Mazwi’s focus is on how globalisation impacts on peasant/small-scale or family farmers analysing especially how the peasantry have been impacted by neoliberalism since independence. He started from the perspective of Zimbabwe then expanded to include case studies from other southern and eastern African countries – South Africa, Uganda, Namibia, Malawi, Zambia, Kenya, Mozambique and Eswatini.
He pointed out that in the immediate post-independence years (from the 1960s) state-interventionist policies were implemented in most African nations. However, the policy-making space changed dramatically in the ensuing decades due to Structural Adjustment Programmes (SAPs) which effectively placed African states at the mercy of decisions made by International Monetary Fund and World Bank technocrats and forced agricultural restructuring.
“There was an overall 33% reduction in grain production in Africa post SAPs,” said Mazwi.
Significant impact
This shift had significant implications for agricultural policies and the peasantry in southern Africa. Prior to the rise of neoliberalism, family farmers received state support and protection from imports and I a whole other rage of areas such as agricultural finance, production and marketing. Neoliberal reconfigurations entailed the withdrawal of the state from financing agriculture through subsidies and state marketing boards, as well as large-scale privatisation. This involved scaling down public spending and privatisation of land tenure, as well as the promotion of land investments and contract farming in an attempt to attract international capital.

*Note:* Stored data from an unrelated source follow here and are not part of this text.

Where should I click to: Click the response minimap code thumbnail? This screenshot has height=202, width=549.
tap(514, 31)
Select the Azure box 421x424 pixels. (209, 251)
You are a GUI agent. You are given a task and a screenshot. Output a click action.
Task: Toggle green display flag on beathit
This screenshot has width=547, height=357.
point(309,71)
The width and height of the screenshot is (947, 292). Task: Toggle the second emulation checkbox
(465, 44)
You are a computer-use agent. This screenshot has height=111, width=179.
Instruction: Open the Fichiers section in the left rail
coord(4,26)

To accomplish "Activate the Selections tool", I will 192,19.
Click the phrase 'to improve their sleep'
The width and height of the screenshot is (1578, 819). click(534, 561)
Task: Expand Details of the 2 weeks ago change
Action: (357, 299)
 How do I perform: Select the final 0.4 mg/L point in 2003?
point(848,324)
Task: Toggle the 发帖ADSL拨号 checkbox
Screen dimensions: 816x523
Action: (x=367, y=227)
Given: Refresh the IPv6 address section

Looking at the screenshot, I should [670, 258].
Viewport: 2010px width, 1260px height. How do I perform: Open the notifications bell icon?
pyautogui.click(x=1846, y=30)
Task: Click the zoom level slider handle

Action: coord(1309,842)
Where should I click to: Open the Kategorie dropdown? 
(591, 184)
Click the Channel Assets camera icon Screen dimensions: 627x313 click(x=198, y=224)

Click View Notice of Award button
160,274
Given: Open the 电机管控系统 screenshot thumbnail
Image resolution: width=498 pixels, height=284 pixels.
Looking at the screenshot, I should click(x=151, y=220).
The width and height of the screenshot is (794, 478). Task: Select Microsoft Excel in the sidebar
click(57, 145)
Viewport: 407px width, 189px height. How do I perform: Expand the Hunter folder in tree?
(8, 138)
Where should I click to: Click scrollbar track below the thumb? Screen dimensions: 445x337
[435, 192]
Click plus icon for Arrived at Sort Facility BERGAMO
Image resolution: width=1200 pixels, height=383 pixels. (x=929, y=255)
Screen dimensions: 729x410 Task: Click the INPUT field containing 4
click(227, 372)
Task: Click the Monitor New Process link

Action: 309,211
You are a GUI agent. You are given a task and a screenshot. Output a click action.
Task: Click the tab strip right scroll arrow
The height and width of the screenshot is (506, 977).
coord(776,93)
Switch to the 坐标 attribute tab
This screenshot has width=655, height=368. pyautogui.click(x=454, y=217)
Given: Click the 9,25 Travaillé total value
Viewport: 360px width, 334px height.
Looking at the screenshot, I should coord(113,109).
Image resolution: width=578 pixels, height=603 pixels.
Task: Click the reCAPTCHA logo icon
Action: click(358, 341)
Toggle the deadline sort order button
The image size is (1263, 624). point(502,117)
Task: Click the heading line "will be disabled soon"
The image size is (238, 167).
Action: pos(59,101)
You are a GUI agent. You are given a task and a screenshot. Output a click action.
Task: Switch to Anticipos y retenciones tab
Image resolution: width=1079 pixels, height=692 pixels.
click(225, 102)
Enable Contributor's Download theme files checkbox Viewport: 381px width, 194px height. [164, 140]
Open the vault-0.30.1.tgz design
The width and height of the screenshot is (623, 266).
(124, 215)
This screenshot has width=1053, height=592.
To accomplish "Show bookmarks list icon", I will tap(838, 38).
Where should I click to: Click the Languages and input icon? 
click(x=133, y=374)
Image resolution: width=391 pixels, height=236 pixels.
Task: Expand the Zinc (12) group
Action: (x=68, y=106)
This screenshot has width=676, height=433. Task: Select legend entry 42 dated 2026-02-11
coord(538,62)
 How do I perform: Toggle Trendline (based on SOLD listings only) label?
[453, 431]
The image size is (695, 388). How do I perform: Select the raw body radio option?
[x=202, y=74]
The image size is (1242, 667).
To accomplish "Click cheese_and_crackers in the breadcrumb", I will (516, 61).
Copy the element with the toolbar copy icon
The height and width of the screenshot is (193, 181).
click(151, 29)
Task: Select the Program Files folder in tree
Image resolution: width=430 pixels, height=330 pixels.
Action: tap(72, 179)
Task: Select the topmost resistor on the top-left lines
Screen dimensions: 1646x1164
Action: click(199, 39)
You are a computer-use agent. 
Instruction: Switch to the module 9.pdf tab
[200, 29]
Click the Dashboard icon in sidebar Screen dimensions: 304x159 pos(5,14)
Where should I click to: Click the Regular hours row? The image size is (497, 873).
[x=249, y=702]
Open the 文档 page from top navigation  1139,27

“The region’s agricultural sectors have become increasingly extroverted, driven by international capital. In some countries, this resulted in the introduction of tax holidays for international capital, promotion of joint ventures, and prioritisation of medium-to large-scale farmers in agrarian structures. Increasing integration into global capital circuits and markets has been problematic for family farmers, including marginalisation from agrarian economies and a decline in living standards and well-being.”
Contract farming geared for export of raw products predominates while the flow of capital into African agriculture via land grabs, contract farming and investments has been erroneously envisaged by African states. All resulting in policies that favour large-scale agriculture with the development of a trimodal structure in some countries due to the emergence of middle-scale capital farming alongside large-scale plantations and peasants.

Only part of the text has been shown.